Features of The National Policy for Children

The Women and Child Development (WCD) ministry, has revised the National Policy for Children for the first time since it was adopted in 1974.

  • defines any individual below the age of 18 years as child,
  • the policy would guide and inform all laws, policies, plans and programmes affecting children and all other actions of national, state and local Governments in relation to population below 18 years.
  • As per the policy , every child has a right to be safeguarded against hunger, deprivation and malnutrition and the State would commit to securing this right through  access, provision and promotion of required services and supports for holistic nurturing.
  • The State shall also take all necessary measures to improve maternal health care secure the right of the girl child and address discrimination of all forms in schools and foster equal opportunity.
  • As per the policy, the state would take special protection measures to secure the rights and entitlements of children in difficult circumstances, in particular but not limited to, children affected by migration, displacement, communal or sectarian violence, civil unrest, disasters etc.
  • Children of women in prostitution, children forced into prostitution and other abused and exploited children, those affected by HIV/AIDS, children with disabilities would also be eligible for state protection by
    the state.

The policy has identified the following as the universal, inalienable and undeniable rights of every child, and has also declared these as key priority areas:

  • Survival,
  • Health,
  • Nutrition,
  • Development,
  • Education,
  • Protection and
  • Participation

Nodal Agencies

  • The Ministry of Women and Child development (MWCD) will be the nodal Ministry for overseeing and coordinating the implementation of this Policy.
  • A National Coordination and Action Group (NCAG) f o r Children will monitor progress and ensure that the principles of this Policy are respected in all sectors at all levels in formulating laws, policies and programmes affecting children.
  • Plans of Action at the national and state level will facilitate action on the provisions of this Policy.

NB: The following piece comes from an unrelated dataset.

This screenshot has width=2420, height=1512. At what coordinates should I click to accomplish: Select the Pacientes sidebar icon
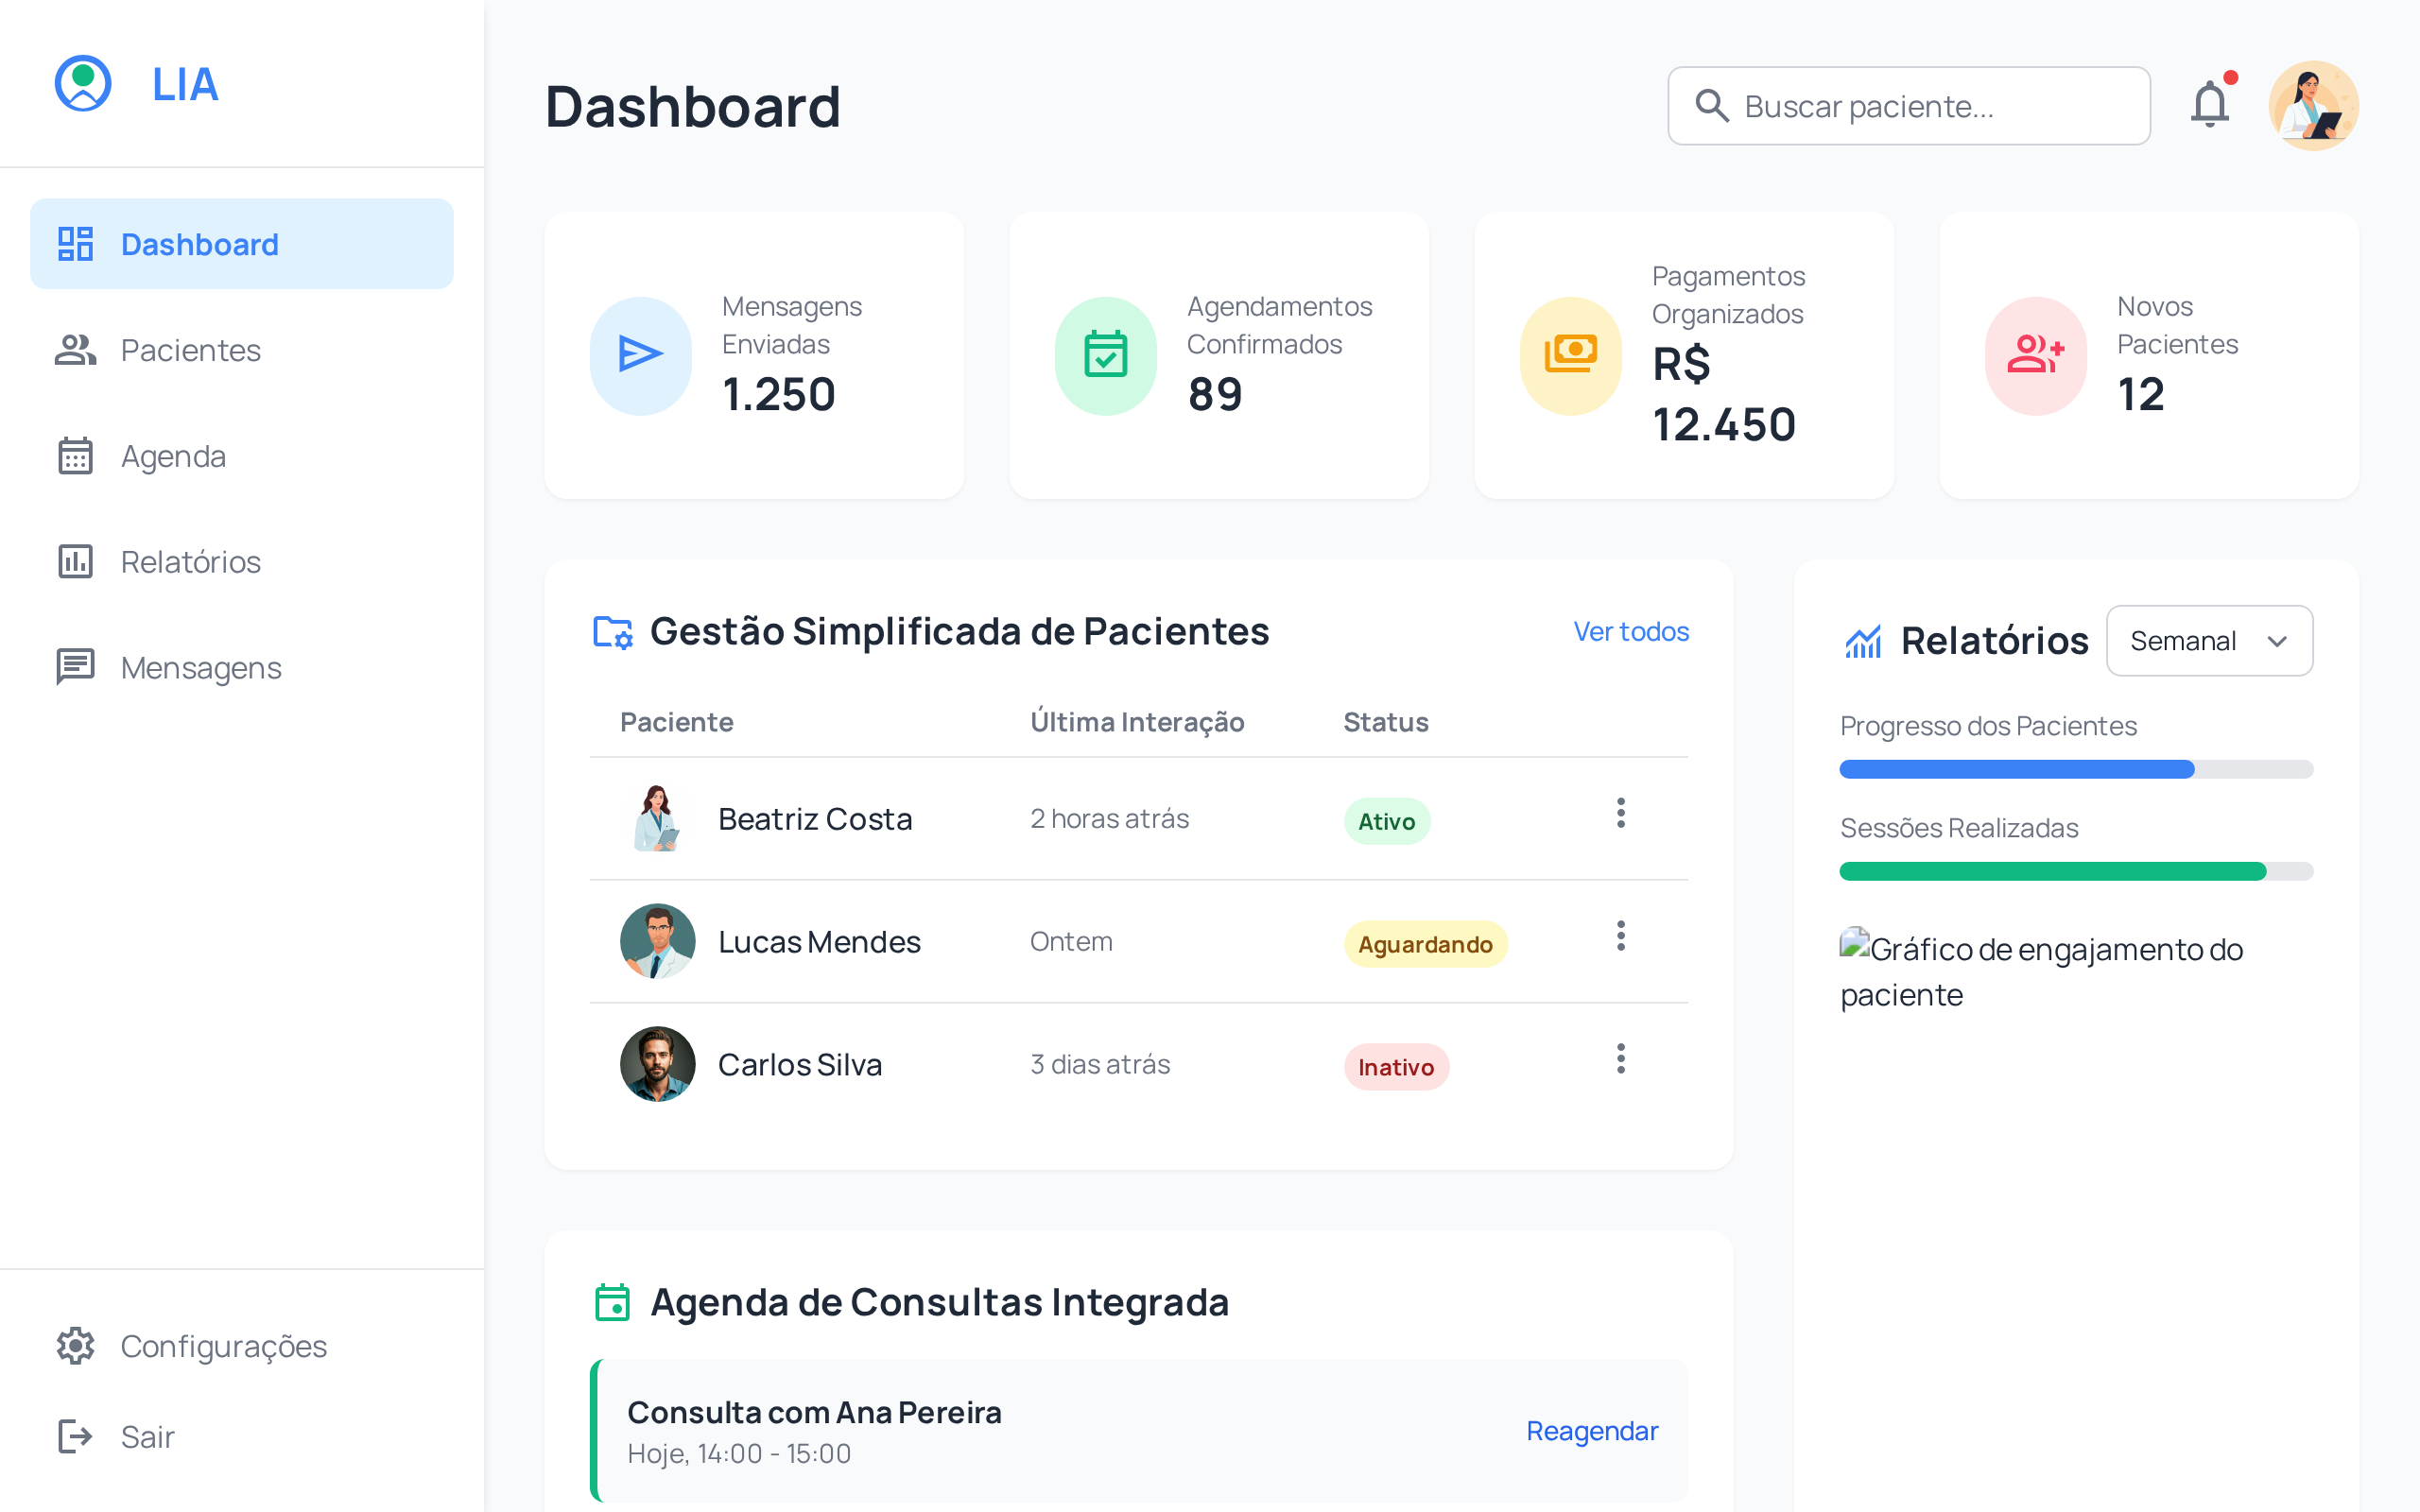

The NCAG will monitor the progress of implementation under these Plans.

Area of Concerns

  • The policy does not mention how it will ensure child participation at various levels of governance.
  • Neither operational guidelines to pursue the policy nor institutional mechanisms in terms of making various ministries responsible are mentioned in the policy.
  • No goal and / or target with regard to the Educational, Health, Nutrition and Protection rights of children is mentioned in the policy document.
  • The policy does not make clear commitments on budgets of various ministries, nor protection of existing special entitlements to disadvantaged and vulnerable children.